(A long day of cycling, walking, and planting today left me mentally and physically exhausted by story-time. I wasn't thrilled by the StoryADay.org prompt to write to a Wikipedia piece, and I thought it might be a good idea to take a day off from stories related to my book mss. So I decided to write a piece about my first few hours in Saratoga Springs, NY, using memories triggered by Frank McCourt's excerpt from Angela's Ashes that I had read yesterday. Here goes.)
It's Saturday, April 10, 2010. We arrive in Saratoga Springs after driving all night, probably around 1 or 2 p.m. Four cats have traveled with us patiently all the way from Seattle. We had stopped for one night in Minneapolis, where Jim's parents lived, and for two nights in Muncie, where my parents lived. In Muncie, we unpacked the rental car that had brought us through the Midwest from Seattle, and returned it at an Anderson dealer. We transferred our belongings into a Buick LeSabre that my father had gifted to us, and left Muncie at about 7 p.m., planning to drive through the night.
I managed to stay awake until we got to Pennsylvania at about 3 a.m. My husband woke me at sunrise.
"Hun, we're in New York," he said.
I opened my eyes and saw a huge rosy orb lighting the horizon over farm fields. It was 2010, and we were hardly pioneers or naive travelers. But still tears pricked my eyes. It was so beautiful. It felt like I had finally come home.
I am one of those people with a wandering itch. Before I was even ten months old, I had lived at three different addresses. By the time, I left my parent's home to go to college, the number of addresses had grown to eight. After college, my moves intensified as I wandered from Chicago to southern Illinois, Texas, northeastern Pennsylvania, Kansas City, Seattle, Hawai'i, and back again to Seattle. I accumulated phone numbers and addresses, along the way. By 2010, I was preparing to move to my thirty-ninth address.
It was a rental apartment that we had decided to take, sight unseen. A Saratoga Springs real estate agent had toured the place, sent us photographs, and negotiated the transactions. She had called it a darling place that would be perfect for us and our kitties. The dean at the college that had hired me drove by and said it looked charming but a little shabby. We had put a house that I had owned with an ex-partner for sixteen years in Seattle on the market just before I left. We were moving to Saratoga with fifty-two suitcases and boxes, most of them containing bicycles, books, clothes, and cookware. Our bed was a comforter and two blankets over a sleeping bag and a yoga mat. We figured we would buy a different place after the house in Seattle sold and could put up with pretty much anything for a few months. After all, hadn't we both lived in Hawai'i, where people often subsist by living in the crawl spaces underneath people's homes or in vans parked by the beach or on the beach itself?
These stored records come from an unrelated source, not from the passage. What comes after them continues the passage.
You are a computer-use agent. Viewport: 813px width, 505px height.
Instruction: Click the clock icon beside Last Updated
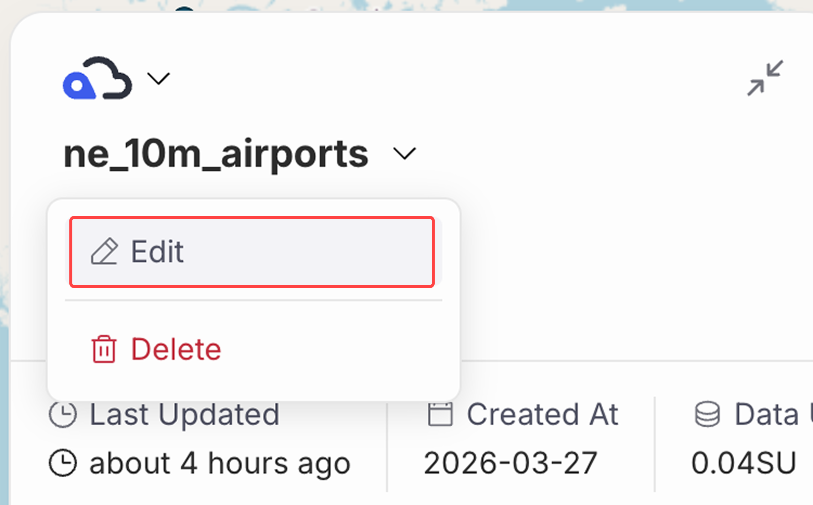pos(63,414)
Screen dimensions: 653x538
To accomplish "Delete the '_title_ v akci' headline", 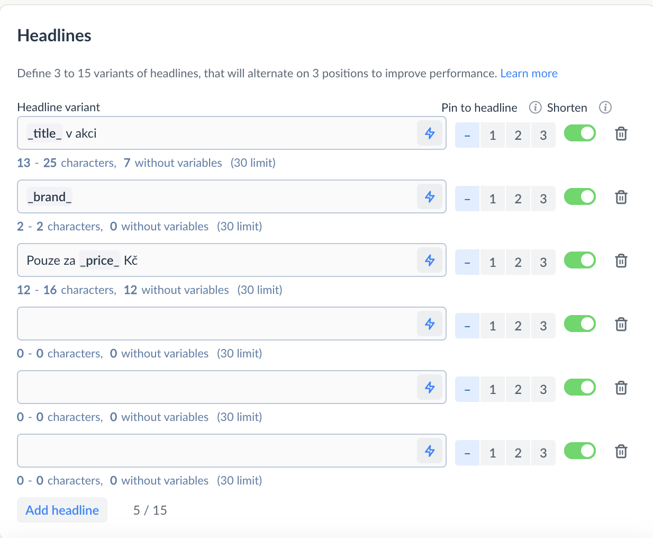I will tap(621, 134).
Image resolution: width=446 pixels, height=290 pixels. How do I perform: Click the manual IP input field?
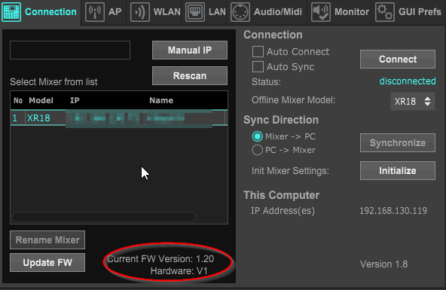point(70,50)
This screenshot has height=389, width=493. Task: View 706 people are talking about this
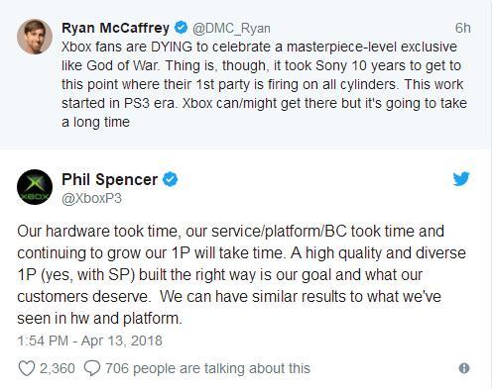tap(207, 368)
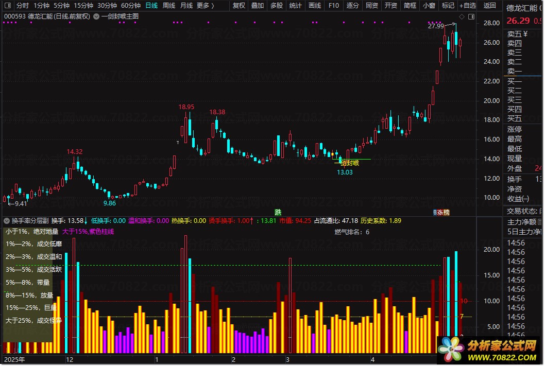The width and height of the screenshot is (545, 366).
Task: Open the 画线 drawing tool
Action: coord(315,6)
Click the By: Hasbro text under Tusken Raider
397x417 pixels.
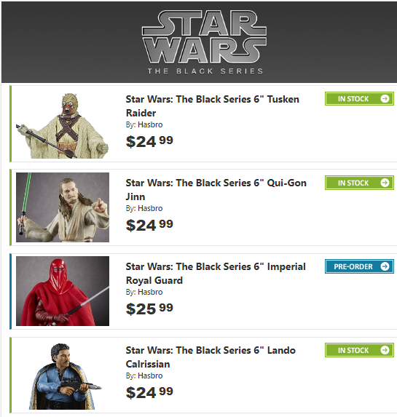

"Welcome to your new home."
The words came from the property manager, a heavy-lidded, thick-lipped man with a suspicious manner about him. Years later, we would find out that he talked trash at the bars on Caroline Street about my husband. Today, he didn't seem particularly eager to give us a warm welcome.
He showed us the place. It seemed nice, but somehow a little off. A large front room filled with windows, a kitchen, and two rooms on the side. The kitchen contained a stacked front-loader washer and dryer and led off to a bathroom and a back room. From the back room was a deck. It seemed like a lot of space. It had hard-wood floors, a feel of the Victorian era in its filigree and style. I remarked that I had always wanted to live in a place like this, at least for awhile. And I always had. Now that I was here, however, something seemed awry.
We let the cats out of their carriers, and let them sniff their way through the apartment. Exhausted from the trip, I unrolled the sleeping bag on the hard-wood floors in the back and tried to convince Jim to take a nap. I don't think he slept, but I did for a few hours. As I slept, I kept hearing noises. Pounding on the ceilings, noise from the street outside. We were in a town of less than 30,000, but it felt more urban than any other place where I had lived in my life, including the very urban inner-city community of my former neighborhood in Seattle, including the densely packed, high-rise dominated community of Makiki in Honolulu. I tried to convince myself that I had come to the right place, that this was home.